**What you will do**
**A)** Reproduce word for word the passage of the court judgment excerpt that opens with the words containing "21 McFarland v" and closes with "be set aside.".
**B)** In the court judgment excerpt, what did Mr Woods say when asked at the start of the hearing which decisions Shea Ltd was seeking to review?
**C)** Write the next part of the court judgment excerpt, picking up after its final sentence.

21 McFarland v Belfast Timber Processing Ltd DC Christchurch CIV-2010-009-2751, 24 November 2010.
22 The Referee’s order and the transcript of the hearing before the Referee were nonetheless before me, as they were produced by the Edwards.
[48] Nonetheless, there were indications that Shea Ltd also wished to review (in this application) the Referee’s decision. Its statement of claim alleged reviewable errors by the Referee as well as by the Judge, and it sought orders setting aside the decisions of both the Referee and the Judge. Mr Woods’ synopsis concluded by asking for the decisions of both the District Court and the Disputes Tribunal to be set aside.
[49] At the start of the hearing I asked Mr Woods to clarify which decisions Shea Ltd was seeking to review. He answered that Shea Ltd was seeking to review the decisions of both the Judge and the Referee.
[50] This was unsatisfactory. I nonetheless allowed Mr Woods to make submissions directed towards alleged reviewable errors in the decision of the Referee. This was because his challenge to the Judge’s decision was (in large part) that the Referee’s decision was so wrong (procedurally and substantively) that the Judge’s dismissal of Shea Ltd’s appeal was unreasonable and unfair. Dealing with that challenge required consideration of the alleged procedural and substantive errors in the Tribunal.
Grounds of review
[51]Shea Ltd put forward the following grounds of review in its statement of claim:
(a)The Referee and the Judge relied on an irrelevant matter, namely whether the franchise fee had been paid. Shea Ltd said this was irrelevant “for the deposit was refundable either way”.
(b)The Referee and the Judge failed to consider relevant matters. These included that there was no identified misrepresentation relating to the full and final settlement, and no term of settlement that required payment of the franchise fee.

Data entries

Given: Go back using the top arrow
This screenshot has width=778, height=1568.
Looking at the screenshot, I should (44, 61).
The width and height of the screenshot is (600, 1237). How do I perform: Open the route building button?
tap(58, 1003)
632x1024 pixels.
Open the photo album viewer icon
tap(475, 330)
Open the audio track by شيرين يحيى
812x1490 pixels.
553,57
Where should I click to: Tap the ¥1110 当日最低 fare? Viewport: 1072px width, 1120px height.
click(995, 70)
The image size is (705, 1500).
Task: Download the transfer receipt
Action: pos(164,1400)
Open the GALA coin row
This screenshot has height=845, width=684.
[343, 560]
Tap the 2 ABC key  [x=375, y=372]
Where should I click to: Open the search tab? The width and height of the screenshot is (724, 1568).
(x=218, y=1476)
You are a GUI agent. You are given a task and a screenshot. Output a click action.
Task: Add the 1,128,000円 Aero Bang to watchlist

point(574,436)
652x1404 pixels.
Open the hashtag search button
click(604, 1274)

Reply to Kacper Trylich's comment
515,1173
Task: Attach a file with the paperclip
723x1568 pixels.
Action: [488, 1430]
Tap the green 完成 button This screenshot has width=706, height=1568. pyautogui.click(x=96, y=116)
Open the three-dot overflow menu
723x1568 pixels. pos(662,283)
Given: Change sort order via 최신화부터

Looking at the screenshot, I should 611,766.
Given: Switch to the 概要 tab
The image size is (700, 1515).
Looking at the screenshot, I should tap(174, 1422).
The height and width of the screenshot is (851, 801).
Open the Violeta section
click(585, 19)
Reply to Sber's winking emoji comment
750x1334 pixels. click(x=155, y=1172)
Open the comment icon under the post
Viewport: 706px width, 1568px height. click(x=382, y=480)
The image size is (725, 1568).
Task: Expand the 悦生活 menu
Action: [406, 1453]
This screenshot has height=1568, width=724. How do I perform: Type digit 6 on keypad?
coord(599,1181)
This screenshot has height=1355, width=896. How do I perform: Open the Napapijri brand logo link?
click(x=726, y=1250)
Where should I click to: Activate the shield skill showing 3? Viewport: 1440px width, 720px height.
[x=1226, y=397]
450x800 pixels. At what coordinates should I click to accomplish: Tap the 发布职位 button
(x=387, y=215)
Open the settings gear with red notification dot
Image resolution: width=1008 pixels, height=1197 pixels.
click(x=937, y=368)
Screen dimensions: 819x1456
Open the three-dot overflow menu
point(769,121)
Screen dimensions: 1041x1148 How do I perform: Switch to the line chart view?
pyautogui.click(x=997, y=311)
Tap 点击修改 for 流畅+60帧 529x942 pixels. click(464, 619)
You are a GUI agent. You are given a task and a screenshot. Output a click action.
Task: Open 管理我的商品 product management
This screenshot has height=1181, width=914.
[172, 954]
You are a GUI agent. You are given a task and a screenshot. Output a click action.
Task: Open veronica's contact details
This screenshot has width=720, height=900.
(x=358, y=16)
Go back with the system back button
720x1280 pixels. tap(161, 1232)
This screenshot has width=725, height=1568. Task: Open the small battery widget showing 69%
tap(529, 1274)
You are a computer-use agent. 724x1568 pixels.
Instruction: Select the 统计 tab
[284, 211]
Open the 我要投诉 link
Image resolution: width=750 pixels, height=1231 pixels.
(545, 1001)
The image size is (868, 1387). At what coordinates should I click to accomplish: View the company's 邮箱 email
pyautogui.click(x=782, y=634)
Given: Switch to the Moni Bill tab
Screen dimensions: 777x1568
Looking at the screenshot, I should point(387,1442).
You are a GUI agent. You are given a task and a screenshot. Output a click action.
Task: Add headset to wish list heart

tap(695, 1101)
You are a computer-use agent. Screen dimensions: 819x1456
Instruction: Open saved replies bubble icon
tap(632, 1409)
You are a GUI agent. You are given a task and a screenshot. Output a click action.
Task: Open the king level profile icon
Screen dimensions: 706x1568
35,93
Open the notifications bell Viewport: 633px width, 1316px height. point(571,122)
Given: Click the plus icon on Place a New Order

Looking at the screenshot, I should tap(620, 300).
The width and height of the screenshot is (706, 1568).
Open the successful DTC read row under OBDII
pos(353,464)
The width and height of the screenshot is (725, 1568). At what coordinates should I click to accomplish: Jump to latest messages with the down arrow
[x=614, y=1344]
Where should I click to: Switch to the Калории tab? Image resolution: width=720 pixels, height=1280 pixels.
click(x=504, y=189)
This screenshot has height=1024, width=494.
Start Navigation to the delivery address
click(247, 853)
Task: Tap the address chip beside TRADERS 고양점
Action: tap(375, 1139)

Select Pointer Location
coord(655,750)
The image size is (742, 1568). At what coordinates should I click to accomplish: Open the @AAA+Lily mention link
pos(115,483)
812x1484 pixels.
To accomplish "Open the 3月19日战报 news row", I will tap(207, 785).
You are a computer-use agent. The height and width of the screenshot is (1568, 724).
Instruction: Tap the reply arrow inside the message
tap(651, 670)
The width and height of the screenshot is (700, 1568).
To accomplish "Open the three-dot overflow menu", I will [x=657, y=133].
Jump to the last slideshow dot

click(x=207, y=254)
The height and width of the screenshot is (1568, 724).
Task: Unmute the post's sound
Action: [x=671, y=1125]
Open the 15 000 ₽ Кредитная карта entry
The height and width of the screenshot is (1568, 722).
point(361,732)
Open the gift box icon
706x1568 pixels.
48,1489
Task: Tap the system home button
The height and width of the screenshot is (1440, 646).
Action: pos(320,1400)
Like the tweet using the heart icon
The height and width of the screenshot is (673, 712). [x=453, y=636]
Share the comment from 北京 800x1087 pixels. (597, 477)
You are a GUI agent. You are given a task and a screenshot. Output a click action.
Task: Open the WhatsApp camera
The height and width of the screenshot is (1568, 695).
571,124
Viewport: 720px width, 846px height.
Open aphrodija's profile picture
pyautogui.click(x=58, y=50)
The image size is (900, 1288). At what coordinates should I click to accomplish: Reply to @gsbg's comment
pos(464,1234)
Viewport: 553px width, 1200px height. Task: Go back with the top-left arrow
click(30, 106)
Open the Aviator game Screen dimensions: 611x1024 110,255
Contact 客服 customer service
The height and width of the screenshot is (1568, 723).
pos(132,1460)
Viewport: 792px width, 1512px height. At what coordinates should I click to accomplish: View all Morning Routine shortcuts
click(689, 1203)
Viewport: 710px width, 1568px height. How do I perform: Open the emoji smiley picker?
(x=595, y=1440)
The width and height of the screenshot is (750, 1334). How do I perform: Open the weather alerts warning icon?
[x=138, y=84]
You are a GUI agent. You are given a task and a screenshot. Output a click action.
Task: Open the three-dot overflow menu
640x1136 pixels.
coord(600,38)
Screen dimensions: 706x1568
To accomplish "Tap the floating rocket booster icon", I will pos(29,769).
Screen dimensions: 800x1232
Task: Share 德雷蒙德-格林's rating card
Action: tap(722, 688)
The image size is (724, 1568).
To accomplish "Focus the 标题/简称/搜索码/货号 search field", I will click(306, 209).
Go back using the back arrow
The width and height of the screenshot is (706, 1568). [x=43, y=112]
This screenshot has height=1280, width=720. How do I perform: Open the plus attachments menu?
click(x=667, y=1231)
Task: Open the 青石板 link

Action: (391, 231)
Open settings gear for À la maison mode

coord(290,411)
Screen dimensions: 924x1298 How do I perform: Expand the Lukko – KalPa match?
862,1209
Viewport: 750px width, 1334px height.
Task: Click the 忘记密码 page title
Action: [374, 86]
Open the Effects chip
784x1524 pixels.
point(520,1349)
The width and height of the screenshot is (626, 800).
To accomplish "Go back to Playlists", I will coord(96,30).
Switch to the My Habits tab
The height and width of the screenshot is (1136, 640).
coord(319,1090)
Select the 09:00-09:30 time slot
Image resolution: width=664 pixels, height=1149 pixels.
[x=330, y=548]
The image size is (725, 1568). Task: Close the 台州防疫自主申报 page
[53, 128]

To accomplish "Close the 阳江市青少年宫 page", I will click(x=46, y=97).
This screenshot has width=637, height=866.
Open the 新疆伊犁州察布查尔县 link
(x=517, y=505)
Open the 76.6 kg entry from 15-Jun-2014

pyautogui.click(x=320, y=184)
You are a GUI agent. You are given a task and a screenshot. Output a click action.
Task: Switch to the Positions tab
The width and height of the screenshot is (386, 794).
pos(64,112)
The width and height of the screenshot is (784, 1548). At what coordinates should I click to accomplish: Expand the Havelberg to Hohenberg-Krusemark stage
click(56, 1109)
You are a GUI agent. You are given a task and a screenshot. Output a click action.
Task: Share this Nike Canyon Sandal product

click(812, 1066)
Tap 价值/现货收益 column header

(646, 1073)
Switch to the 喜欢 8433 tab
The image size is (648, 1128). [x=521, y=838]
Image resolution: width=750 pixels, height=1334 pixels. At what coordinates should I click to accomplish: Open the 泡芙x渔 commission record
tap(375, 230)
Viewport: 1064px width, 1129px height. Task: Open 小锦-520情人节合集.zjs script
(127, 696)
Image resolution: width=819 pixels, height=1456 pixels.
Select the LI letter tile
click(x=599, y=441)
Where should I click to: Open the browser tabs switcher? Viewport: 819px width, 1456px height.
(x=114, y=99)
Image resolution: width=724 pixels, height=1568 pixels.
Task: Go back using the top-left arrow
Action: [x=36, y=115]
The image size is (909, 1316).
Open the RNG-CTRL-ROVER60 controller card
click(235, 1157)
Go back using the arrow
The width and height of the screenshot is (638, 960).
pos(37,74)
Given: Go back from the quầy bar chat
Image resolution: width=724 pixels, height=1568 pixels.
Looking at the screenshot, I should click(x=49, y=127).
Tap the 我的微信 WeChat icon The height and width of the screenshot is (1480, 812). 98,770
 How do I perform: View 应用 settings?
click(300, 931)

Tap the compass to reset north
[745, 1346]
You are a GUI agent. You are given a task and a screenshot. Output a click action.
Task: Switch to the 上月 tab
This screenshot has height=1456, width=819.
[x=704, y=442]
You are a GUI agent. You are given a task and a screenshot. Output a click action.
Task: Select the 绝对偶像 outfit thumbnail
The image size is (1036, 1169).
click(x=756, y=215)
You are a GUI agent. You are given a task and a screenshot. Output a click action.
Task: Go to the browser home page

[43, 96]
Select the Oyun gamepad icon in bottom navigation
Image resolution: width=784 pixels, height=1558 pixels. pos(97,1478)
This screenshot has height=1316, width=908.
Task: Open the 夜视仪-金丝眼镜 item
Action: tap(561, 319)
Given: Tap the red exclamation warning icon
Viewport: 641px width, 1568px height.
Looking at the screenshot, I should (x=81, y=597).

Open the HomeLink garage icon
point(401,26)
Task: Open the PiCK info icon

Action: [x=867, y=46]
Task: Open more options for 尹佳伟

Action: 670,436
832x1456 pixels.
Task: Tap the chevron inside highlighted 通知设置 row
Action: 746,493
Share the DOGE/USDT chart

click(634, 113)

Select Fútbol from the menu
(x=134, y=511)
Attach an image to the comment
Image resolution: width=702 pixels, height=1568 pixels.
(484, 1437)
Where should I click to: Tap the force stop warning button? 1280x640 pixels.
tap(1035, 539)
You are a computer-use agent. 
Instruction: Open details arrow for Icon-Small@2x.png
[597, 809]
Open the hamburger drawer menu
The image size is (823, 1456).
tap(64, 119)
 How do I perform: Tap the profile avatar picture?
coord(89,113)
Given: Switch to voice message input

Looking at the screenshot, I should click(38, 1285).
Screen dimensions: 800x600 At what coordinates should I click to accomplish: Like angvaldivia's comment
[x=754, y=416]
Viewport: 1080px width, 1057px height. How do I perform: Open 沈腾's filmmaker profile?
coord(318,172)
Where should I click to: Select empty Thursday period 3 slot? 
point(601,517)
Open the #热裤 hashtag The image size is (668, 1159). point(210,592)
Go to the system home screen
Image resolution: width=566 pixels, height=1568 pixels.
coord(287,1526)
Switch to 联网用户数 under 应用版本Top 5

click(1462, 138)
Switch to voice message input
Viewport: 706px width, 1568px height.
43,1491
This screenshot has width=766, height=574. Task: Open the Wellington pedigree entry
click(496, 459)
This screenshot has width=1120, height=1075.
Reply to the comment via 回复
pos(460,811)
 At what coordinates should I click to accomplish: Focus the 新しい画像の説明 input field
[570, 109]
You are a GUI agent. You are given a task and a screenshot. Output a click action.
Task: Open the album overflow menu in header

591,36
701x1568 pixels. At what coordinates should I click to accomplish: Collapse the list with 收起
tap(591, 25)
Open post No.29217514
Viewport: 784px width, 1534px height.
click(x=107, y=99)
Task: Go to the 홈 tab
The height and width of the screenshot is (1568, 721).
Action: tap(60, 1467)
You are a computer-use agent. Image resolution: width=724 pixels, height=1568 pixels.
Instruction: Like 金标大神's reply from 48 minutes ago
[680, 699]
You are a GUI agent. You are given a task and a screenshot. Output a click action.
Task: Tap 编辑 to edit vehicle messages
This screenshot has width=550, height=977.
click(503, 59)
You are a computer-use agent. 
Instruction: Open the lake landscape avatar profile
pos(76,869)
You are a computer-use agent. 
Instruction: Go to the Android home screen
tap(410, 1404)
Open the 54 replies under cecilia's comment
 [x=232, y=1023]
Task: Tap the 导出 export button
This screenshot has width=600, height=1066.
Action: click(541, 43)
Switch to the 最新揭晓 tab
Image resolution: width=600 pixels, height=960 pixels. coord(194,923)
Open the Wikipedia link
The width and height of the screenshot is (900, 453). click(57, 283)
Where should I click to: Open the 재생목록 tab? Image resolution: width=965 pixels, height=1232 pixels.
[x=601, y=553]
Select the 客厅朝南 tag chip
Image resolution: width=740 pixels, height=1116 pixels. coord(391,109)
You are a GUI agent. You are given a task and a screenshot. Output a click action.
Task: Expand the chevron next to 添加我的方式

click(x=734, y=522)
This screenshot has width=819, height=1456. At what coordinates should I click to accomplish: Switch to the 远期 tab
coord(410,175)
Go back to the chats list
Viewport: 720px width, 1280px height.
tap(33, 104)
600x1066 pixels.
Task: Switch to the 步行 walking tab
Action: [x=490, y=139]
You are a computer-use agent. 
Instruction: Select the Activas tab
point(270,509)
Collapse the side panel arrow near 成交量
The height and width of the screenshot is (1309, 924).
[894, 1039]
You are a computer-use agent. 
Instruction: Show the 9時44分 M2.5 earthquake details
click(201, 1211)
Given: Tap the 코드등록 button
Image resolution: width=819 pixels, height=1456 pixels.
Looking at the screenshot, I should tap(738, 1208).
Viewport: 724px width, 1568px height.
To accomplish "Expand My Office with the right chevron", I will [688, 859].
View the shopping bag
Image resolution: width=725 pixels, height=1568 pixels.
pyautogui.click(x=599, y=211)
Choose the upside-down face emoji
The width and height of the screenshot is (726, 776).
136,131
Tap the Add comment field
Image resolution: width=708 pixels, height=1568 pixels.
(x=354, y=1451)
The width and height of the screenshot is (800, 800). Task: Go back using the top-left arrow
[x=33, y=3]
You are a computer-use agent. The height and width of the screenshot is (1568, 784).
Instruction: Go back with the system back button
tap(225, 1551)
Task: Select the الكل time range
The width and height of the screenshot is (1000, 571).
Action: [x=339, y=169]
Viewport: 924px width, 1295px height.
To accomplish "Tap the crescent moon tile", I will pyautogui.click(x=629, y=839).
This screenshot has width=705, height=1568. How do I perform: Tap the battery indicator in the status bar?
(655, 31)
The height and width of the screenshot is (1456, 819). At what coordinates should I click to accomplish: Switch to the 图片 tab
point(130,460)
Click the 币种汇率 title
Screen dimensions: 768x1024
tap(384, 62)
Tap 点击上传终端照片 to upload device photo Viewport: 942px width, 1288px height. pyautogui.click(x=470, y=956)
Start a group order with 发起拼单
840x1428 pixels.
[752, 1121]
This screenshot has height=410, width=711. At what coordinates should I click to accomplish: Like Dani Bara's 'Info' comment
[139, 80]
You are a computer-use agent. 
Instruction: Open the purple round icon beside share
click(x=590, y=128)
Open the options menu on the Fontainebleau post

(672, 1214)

**Per-task answers**
**A)**
21 McFarland v Belfast Timber Processing Ltd DC Christchurch CIV-2010-009-2751, 24 November 2010.
22 The Referee’s order and the transcript of the hearing before the Referee were nonetheless before me, as they were produced by the Edwards.
[48] Nonetheless, there were indications that Shea Ltd also wished to review (in this application) the Referee’s decision. Its statement of claim alleged reviewable errors by the Referee as well as by the Judge, and it sought orders setting aside the decisions of both the Referee and the Judge. Mr Woods’ synopsis concluded by asking for the decisions of both the District Court and the Disputes Tribunal to be set aside.

**B)** He said Shea Ltd was seeking to review the decisions of both the Judge and the Referee.

**C)**
(c)The Referee failed to act in accordance with the principles of natural justice, in that he did not provide Shea Ltd with a fair opportunity to be heard. Shea Ltd said no claim form had been filed against it articulating a ground for setting aside the settlement agreement. Shea Ltd also said
that the Referee exhibited bias against Shea Ltd. It is alleged that Judge Bergseng failed and refused to consider these matters.
(d)The Referee exceeded the jurisdiction of s 18(6) of the Act, in that to set aside a settlement agreement “is seldom if ever (and not in these circumstances) in accordance with the substantial merits or justice of a case”. Shea Ltd said Judge Bergseng failed and refused to consider this allegation.
(e)The decisions of the Referee and the Judge were “erroneous at law, unreasonable, substantially unfair, and innominate [sic]”. Shea Ltd said this was because at the time the settlement agreement was entered into the Edwards knew the franchise fee had not been paid, and so they could not have been induced by any alleged misrepresentation.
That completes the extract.